En estos días que se habla tanto de Occidente quiero recordar la cuna y también el faro de nuestra gran directriz cultural y civilizatoria, que no es otra que la Grecia clásica. Se dice simplista y abusivamente que Occidente tiene su origen en la batalla de Maratón (490 a.C.), pues en esa decisiva batalla los griegos derrotaron a los persas, y con ello se salvó y pudo  expandirse la cultura griega, a costa del despotismo oriental representado por  los vencidos. Exageración, pues el mundo de los griegos fue abierto a diversas influencias, tal como nos lo muestra la Historia de Heródoto, un sabio con ojos grandes de lechuza lo imagino, que se admiraba, absorbía  y aprendía de todo lo que en sus largos viajes percibía.

A la Grecia clásica debemos las matemáticas, el saber filosófico, nuestras categorías éticas, la investigación científica, los cánones  estéticos de la escultura y la arquitectura, la medicina, el sobrecogedor mundo de la tragedia, y, para no seguir abundando, la invención de la política. Cierto que la religión hegemónica de Occidente vino de Oriente y no fue griega, me refiero al cristianismo, pero sus grandes construcciones filosóficas, representadas por San Agustín y Santo Tomás de Aquino, no se podrían entender sin su base platónica en San Agustín, y sin su base aristotélica en el caso del doctor Angélico.

En lo que se refiere a la política, disciplina a la que he dedicado con humildad mis estudios, el aporte de los griegos ha sido y sigue siendo fundamental. La democracia es una forma de gobierno genuinamente griega, y más particularmente ateniense. Sus  principios medulares siguen plenamente vigentes, ante todo porque democracia significa el gobierno del pueblo, y por cerca de 150 años, los griegos demostraron que bajo ella podían florecer los más nobles ideales que ha conocido el hombre. En efecto, dos conceptos intraducibles al castellano sostienen la idea de la democracia, sea la antigua, sea la moderna: la ”isegoria”, que podemos traducir como el derecho de todos de hablar en la asamblea, es decir el derecho de todos de participar en las decisiones políticas; y la “isonomia”, o principio de igualdad de los ciudadanos, independientemente de su nacimiento o posesión de bienes de fortuna. Resuenan emotivamente hoy al igual que ayer las palabras de la Oración Fúnebre de Pericles:

“La administración del Estado no está en manos de pocos, mas del pueblo, y por ello democracia es su nombre. En los asuntos privados todos tienen ante la ley iguales garantías, y es el prestigio particular de cada uno, no su adscripción a una clase, sino su mérito personal, lo que le permite el acceso a las magistraturas, como tampoco la pobreza de nadie, si es capaz de prestar un servicio a la patria, ni su oscura posición social, son para él obstáculo”.

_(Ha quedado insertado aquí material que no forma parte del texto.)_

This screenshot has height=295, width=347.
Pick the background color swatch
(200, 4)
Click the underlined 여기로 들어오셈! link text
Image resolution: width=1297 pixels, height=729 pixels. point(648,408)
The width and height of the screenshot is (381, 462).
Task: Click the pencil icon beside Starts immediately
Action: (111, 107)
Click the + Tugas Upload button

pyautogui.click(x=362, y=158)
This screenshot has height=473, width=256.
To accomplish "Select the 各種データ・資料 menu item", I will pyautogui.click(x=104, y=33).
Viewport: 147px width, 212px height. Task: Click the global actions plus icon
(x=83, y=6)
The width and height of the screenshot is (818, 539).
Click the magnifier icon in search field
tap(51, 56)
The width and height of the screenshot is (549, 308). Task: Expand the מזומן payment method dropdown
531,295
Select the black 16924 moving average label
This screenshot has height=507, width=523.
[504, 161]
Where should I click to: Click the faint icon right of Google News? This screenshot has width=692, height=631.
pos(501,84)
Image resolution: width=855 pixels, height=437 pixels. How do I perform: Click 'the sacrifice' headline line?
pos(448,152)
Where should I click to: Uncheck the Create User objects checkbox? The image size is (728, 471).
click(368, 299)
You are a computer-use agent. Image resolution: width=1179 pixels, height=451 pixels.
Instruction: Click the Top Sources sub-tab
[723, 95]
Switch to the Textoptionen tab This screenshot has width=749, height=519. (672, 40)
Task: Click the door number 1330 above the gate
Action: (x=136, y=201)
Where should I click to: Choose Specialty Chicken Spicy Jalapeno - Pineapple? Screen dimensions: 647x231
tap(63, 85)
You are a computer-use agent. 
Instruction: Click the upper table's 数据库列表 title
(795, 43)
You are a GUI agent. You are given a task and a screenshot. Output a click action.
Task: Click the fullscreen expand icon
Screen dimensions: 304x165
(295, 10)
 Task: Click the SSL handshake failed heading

Otro concepto clave de la política, tanto antigua como moderna, tiene en los griegos su creación: la ciudadanía, que en los griegos va unida a tres ideas centrales de plena vigencia, la igualdad, la libertad y el valor de la  participación. A ello deseo agregar que en la historia de Occidente, desde la antigüedad hasta nuestros días, el libro más influyente, el que suscitó más interés, el que sirvió de apoyo a variados argumentos de debate político e institucional, y además plenamente vigente, es obra de un griego que vivió en el siglo IV a.C, y que no es otro que Aristóteles y su obra monumental, la Política.

Deseo terminar esta corta disertación con una larga cita llena de merecimientos, escritas como palabras finales del hermoso libro de Edith Hamilton, El camino de los griegos, pues interpreta lo que quiero trasmitir en admiración al pueblo griego, y de manera particular a su ciudad faro de luz y sabiduría por excelencia, Atenas:

“Durante cien años, Atenas fue una ciudad en la que las grandes fuerzas espirituales que había en la mente de los hombres fluyeron juntas en paz; la ley y la libertad, la verdad y la religión, la belleza y la bondad, lo objetivo y lo subjetivo: hubo una tregua en su eterna guerra, y sus resultados fueron el equilibrio y la claridad, la armonía y la plenitud, lo que ha llegado a representar la palabra griego. Vieron ambos lados de la paradoja de la verdad, sin dar predominio a ninguno de ellos, y en todo el arte griego hay una ausencia de lucha, un poder reconciliador, algo apacible y sereno que el mundo no ha vuelto a ver desde entonces».